[INSTRUCTIONS TO FOLLOW] Repeat the lines below exactly as written, please, from the line with "This screenshot has height=462, width=700." to the line with "1512x807 pixels.", both lines included, and no others.

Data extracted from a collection
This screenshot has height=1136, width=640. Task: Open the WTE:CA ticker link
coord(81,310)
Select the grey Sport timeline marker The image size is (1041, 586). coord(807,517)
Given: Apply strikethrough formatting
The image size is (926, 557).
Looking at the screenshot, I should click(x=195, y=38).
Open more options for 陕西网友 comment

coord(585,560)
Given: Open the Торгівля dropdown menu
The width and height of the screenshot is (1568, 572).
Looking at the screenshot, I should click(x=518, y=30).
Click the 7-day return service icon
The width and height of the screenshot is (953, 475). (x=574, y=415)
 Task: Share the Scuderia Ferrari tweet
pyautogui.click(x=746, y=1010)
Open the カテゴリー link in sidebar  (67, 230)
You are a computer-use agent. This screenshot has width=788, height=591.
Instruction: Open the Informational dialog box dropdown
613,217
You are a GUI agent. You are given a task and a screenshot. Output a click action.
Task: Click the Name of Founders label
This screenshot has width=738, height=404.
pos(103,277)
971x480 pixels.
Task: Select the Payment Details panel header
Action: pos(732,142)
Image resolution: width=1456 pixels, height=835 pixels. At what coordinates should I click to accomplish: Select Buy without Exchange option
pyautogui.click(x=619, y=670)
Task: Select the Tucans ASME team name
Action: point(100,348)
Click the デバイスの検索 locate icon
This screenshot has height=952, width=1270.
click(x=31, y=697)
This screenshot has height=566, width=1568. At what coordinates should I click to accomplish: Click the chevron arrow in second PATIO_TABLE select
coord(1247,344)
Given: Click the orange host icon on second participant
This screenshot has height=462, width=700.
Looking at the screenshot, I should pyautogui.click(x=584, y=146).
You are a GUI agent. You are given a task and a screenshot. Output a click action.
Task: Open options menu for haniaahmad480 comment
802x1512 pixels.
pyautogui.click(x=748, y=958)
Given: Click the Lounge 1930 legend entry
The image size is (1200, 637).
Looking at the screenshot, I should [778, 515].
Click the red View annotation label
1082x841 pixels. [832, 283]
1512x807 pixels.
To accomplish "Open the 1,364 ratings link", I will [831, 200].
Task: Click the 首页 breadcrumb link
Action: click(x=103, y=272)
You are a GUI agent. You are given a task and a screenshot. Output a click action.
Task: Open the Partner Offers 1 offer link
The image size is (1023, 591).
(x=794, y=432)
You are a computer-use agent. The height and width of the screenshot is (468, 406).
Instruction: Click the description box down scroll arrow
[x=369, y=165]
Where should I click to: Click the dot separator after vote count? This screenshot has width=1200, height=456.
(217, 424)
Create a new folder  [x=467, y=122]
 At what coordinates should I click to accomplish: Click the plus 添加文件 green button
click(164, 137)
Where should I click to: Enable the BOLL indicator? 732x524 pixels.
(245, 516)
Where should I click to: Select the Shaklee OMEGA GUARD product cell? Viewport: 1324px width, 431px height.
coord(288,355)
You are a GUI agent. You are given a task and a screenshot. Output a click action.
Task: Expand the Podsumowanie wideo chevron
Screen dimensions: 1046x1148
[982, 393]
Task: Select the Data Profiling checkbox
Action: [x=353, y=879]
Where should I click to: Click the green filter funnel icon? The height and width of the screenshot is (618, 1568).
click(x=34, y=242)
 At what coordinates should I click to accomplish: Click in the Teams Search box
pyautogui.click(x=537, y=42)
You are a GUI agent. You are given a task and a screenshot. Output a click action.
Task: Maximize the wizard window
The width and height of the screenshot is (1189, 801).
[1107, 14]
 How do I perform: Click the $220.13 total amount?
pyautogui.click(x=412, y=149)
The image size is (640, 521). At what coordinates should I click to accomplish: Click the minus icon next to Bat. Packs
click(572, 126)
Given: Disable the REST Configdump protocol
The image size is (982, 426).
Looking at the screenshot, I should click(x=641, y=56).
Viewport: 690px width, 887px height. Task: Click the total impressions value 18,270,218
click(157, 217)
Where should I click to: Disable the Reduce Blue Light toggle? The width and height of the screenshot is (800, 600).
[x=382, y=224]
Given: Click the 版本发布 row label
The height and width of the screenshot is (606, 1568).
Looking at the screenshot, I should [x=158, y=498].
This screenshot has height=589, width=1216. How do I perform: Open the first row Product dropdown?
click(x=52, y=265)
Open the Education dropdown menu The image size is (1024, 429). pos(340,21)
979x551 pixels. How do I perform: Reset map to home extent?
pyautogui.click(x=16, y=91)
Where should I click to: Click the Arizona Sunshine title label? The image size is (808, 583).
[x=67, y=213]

[EXERCISE OUTPUT]
This screenshot has height=462, width=700.
Looking at the screenshot, I should pyautogui.click(x=584, y=146).
You are a GUI agent. You are given a task and a screenshot. Output a click action.
Task: Open options menu for haniaahmad480 comment
802x1512 pixels.
pyautogui.click(x=748, y=958)
Given: Click the Lounge 1930 legend entry
The image size is (1200, 637).
Looking at the screenshot, I should [778, 515].
Click the red View annotation label
1082x841 pixels. [832, 283]
1512x807 pixels.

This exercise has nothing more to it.